The voice of our God says, “Thou shalt have no other gods before me.” The voice of Satan says, “Who says Jehovah is the only God? It is religious discrimination to say that Christ is the only way to salvation. Indeed, why do we need God? We have technology.”
The voice of our God says, “Thou shalt not make unto thee any graven image.” The voice of Satan says, “What’s wrong with portraying God and using it to help us to focus on God? What’s wrong with worshipping God in the way we find pleasurable?”
The voice of our God says, “Thou shalt not take the name of the LORD thy God in vain.” The voice of Satan urges the world to use the name of Christ as a swear word: “It’s cool, everybody does it, why shouldn’t you?”
The voice of God says, “Remember the Sabbath day to keep it holy.” The voice of Satan says, “Why make life difficult for yourself? Why are you so legalistic and refuse to work on Sunday? Why no business sense and refuse to open your shop on Sunday when everyone is free to shop?”
The voice of our God says, “Honour thy father and thy mother.” The voice of Satan says, “You are all equal; why should you honour them? Is it not their responsibility to provide for you since they brought you into this world?”

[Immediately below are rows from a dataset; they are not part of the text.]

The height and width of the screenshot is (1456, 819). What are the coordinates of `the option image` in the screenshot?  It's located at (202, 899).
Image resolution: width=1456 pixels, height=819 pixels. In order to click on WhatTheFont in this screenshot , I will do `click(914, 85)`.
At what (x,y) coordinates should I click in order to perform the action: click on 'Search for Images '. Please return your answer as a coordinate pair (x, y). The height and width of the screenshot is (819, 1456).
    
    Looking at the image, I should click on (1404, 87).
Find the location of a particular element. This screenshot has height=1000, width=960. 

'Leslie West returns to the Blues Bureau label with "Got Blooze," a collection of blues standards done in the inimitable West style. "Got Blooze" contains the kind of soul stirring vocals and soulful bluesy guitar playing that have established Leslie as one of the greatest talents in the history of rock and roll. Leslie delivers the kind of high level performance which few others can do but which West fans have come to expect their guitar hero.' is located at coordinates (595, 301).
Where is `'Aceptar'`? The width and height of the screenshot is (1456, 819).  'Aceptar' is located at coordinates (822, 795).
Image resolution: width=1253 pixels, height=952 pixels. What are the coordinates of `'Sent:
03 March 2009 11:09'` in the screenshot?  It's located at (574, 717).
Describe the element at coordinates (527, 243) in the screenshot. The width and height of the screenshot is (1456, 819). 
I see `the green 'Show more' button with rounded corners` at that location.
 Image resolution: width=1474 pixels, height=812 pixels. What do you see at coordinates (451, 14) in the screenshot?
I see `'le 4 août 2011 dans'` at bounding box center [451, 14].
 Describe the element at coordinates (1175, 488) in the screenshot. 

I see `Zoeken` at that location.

The voice of our God says, “Thou shalt not kill.” The voice of Satan says, “You may kill so long as you do not call them humans. Call them foetuses or call them invalids and terminally ill.”
The voice of our God says, “Thou shalt not commit adultery.” The voice of Satan says, “What is more pleasurable and exciting than that? If it feels good, it must be right. If you love her, it is alright for you to do it; after all, it doesn’t hurt anyone.”
The voice of our God says, “Thou shalt not steal.” The voice of Satan says, “Don’t be fussy; what’s the difference between the originals and the pirated.”
The voice of God says, “Thou shalt not bear false witness.” The voice of Satan says, “Most lies are harmless. Say what you want, but cover your tracks so your lies are not discovered.”
The voice of God says, “Thou shalt not covet.” The voice of Satan says, “The national lottery gives a lot to charity, you know? Besides, you stand a chance to become a millionaire so that you can help others!”
Beloved brethren and children, do you listen to the voice of God or the voice of Satan? One day, you shall have to answer for the voice that you have listened to. Solomon says:
“Let us hear the conclusion of the whole matter: Fear God, and keep his commandments: for this is the whole duty of man. For God shall bring every work into judgment, with every secret thing, whether it be good, or whether it be evil” (Eccl 12:13-14).
If you constantly heed the voice of Satan, the day will discover you, and you will be found to be not a child of God, but a child of Satan. Let us, therefore, hear and obey the Ten Commandments, for He who issued them is our God.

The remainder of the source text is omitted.